JATIMPOS.CO/JEMBER - Berkaca dari penyelenggaraan Pemilihan Umum (Pemilu) tahun 2019, pesta demokrasi lima tahunan di Indonesia itu tidak lepas dari berbagai pelanggaran, mulai dari pelanggaran administrasi, pelanggaran kode etik, hinggga pelanggaran pidana pada saat Tahapan Kampanye pilkada.
Berdasarkan data dugaan pelanggaran Pemilu 2019, Bawaslu mencatat terdapat ada 16.427 dugaan pelanggaran administrasi, 426 dugaan pelanggaran kode etik, 2.798 dugaan pelanggaran pidana, dan 1.518 dugaan pelanggaran hukum lainnya.
Dari jumlah dugaan pelanggaran tersebut, Bawaslu telah melakukan penanganan pelanggaran dengan rincian 16.134 penanganan pelanggaran administrasi, 373 pelanggaran kode etik, 582 pelanggaran pidana, 1.475 pelanggaran hukum lainnya, dan 2.578 kasus yang masuk dalam kategori bukan pelanggaran.
Bawaslu Jember perlu memetakan potensi kerawanan pada saat Kampanye Pilkada mulai tanggal 25 September hingga 60 hari kedepan. Hal ini disampaikan oleh Wiwin Riza Kurnia anggota Komisioner Bawaslu Divisi Pencegahan, Parmas, dan Humas.
"Pada penyelengggaraan Pemilu tahun 2024, sesuai dengan ketentuan Pasal 93 huruf b Undang-Undang Nomor 7 Tahun 2017 tentang Pemilihan Umum, Bawaslu bertugas melakukan pencegahan dan penindakan pelanggaran dan sengketa proses Pemilu," kata Wiwin, saat Lokakarya Media, Senin (30/9/2024).
"Dalam konteks pencegahan, Bawaslu telah melakukan berbagai upaya dengan mengidentifikasi berbagai potensi kerawanan pada setiap tahapan penyelenggaraan Pemilu," imbuhnya.
Dari identifikasi potensi kerawanan dan hasil pengawasan Pemilu tahun 2019, Bawaslu mencatat beberapa kerawanan dan permasalahan yang mungkin terjadi pada tahapan kampanye dalam Pemilu tahun 2024.

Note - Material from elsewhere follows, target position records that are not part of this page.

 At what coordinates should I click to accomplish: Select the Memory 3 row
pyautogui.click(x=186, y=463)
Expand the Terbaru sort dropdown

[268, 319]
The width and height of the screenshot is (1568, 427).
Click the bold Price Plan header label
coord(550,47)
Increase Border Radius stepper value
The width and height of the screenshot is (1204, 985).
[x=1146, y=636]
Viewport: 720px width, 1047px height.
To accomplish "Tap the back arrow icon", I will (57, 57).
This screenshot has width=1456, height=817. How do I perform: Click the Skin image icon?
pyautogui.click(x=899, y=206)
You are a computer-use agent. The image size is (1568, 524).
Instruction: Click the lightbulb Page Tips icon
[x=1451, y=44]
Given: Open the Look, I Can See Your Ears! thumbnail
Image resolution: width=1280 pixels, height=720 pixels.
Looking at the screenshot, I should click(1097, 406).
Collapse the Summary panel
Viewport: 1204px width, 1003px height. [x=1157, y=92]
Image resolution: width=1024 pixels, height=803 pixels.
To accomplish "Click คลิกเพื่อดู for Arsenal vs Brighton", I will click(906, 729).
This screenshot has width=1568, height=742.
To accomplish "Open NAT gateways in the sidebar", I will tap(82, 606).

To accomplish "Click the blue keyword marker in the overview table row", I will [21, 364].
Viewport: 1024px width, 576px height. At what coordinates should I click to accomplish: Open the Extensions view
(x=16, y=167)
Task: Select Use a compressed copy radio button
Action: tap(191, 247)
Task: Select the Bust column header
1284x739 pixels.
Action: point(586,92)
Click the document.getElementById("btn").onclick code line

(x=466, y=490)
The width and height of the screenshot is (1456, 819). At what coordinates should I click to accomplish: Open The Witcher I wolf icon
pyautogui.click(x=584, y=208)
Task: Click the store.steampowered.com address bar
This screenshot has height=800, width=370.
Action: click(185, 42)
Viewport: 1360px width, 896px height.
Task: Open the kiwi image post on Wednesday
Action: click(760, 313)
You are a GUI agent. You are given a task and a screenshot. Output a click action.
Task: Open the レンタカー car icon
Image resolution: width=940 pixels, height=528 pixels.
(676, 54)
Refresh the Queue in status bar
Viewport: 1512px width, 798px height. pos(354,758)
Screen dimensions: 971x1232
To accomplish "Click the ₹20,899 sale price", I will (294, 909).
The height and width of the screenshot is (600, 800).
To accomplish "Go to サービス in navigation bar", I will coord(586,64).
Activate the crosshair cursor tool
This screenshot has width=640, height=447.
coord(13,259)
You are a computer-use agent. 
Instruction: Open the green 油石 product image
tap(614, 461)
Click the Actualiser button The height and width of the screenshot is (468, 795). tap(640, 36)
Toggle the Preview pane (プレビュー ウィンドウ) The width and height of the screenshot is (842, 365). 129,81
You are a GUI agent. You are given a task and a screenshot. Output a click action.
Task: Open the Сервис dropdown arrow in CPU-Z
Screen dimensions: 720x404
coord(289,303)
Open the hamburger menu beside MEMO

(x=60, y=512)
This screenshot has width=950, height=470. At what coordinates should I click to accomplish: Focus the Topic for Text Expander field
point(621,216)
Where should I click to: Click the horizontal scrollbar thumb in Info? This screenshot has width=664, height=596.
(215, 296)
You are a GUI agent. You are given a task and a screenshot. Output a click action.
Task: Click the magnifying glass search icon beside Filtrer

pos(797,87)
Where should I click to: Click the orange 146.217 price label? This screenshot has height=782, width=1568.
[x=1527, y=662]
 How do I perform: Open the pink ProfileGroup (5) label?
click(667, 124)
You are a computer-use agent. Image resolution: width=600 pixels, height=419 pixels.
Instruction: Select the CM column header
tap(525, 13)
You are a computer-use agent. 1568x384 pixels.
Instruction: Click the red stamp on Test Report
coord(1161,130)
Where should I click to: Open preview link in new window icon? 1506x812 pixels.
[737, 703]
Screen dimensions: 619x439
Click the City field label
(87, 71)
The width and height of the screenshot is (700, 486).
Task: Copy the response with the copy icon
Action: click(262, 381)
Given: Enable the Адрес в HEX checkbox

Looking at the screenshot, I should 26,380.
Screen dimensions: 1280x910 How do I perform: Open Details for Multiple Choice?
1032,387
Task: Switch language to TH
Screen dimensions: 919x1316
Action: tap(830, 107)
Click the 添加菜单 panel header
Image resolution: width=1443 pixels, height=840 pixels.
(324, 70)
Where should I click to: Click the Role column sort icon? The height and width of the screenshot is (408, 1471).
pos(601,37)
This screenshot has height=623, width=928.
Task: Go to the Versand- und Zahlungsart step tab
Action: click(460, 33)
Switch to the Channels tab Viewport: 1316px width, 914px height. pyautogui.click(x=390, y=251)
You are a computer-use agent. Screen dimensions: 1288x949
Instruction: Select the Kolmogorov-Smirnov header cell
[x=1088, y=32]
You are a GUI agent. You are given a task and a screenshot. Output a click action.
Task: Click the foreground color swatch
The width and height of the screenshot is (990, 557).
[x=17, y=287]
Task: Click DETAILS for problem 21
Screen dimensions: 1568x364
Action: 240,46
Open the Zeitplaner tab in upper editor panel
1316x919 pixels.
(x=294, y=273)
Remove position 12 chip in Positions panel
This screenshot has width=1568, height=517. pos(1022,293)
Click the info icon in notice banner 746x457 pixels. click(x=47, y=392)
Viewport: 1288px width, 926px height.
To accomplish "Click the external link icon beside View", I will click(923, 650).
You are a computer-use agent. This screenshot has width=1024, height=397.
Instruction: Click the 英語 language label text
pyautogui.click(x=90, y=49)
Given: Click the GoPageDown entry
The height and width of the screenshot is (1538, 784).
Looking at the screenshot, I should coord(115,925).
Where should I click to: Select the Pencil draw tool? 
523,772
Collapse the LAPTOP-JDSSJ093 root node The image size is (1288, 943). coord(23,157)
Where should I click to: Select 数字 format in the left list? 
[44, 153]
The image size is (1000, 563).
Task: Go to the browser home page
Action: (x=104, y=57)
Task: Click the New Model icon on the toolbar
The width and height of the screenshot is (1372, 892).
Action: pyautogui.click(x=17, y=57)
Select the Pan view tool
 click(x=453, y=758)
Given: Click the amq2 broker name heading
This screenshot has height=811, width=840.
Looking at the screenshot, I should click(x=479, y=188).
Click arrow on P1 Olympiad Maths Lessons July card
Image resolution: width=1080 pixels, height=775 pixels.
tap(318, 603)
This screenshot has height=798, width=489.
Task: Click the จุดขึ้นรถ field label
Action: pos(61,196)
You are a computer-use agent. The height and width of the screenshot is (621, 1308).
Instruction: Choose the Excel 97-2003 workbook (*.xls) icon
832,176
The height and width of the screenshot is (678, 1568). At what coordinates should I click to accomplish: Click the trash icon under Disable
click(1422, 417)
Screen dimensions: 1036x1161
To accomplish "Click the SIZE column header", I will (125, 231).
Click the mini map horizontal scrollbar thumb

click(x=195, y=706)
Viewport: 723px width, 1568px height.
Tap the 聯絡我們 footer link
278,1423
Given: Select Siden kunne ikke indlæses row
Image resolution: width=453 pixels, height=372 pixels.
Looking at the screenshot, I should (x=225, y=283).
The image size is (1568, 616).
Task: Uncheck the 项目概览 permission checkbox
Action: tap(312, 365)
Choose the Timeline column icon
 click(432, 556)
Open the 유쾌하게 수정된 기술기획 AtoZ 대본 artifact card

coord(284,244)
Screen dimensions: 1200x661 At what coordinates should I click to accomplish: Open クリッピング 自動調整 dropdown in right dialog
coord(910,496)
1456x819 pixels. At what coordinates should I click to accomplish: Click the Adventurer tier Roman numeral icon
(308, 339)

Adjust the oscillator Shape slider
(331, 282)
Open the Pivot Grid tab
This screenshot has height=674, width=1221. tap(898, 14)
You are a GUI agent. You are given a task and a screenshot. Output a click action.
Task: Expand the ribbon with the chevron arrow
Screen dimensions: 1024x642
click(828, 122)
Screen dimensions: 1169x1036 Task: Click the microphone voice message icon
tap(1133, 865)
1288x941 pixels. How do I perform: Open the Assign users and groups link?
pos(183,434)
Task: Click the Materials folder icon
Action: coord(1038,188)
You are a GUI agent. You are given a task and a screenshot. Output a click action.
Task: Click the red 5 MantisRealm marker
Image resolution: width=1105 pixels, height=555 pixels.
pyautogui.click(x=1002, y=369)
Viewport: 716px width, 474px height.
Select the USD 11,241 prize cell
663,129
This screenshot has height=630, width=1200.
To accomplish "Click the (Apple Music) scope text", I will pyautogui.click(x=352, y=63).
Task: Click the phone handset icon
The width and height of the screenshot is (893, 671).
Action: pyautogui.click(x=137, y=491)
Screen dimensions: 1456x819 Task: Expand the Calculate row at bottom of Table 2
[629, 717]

Bawaslu telah melakukan inventarisasi data potensi kerawanan serta strategi pencegahan terhadap kerawanan tahapan kampanye dari seluruh jajaran Bawaslu secara berjenjang.
Berikut adalah 7 potensi kerawanan pada masa Kampanye yang menyangkut materi kampanye :
1. Mempersoalkan dasar negara Pancasila, pembukaan Undang-Undang Dasar Negara Republik Indonesia Tahun 1945, dan bentuk Negara Kesatuan Republik Indonesia.
2. Menghina seseorang, agama, suku, ras, golongan, calon, dan/atau Peserta Pemilu yang lain (Politisasi SARA).
3. Menghasut dan mengadu domba perseorangan ataupun masyarakat (ujaran kebencian).
4. Mengancam untuk melakukan kekerasan atau menganjurkan penggunaan kekerasan kepada seseorang, sekelompok anggota masyarakat, dan/atau peserta Pemilu yang lain.
5. Membawa atau menggunakan tanda gambar dan/atau atribut selain dari tanda gambar dan/atau atribut peserta Pemilu yang bersangkutan.
6. Menjanjikan atau memberikan uang atau materi lainnya kepada peserta Kampanye Pemilu (Praktik Politik uang).
7. Marak kampanye negatif (negative campaign), kampanye hitam (black campaign) dan informasi bohong (hoax). (Ari).